→ **Assignment**
The data must be transcribed exactly, with no line missing.

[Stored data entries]
#####
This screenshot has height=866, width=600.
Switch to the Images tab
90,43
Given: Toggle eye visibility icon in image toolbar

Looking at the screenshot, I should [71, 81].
#####
→ **Written answer**
This screenshot has height=866, width=600.
Switch to the Images tab
90,43
Given: Toggle eye visibility icon in image toolbar

Looking at the screenshot, I should [71, 81].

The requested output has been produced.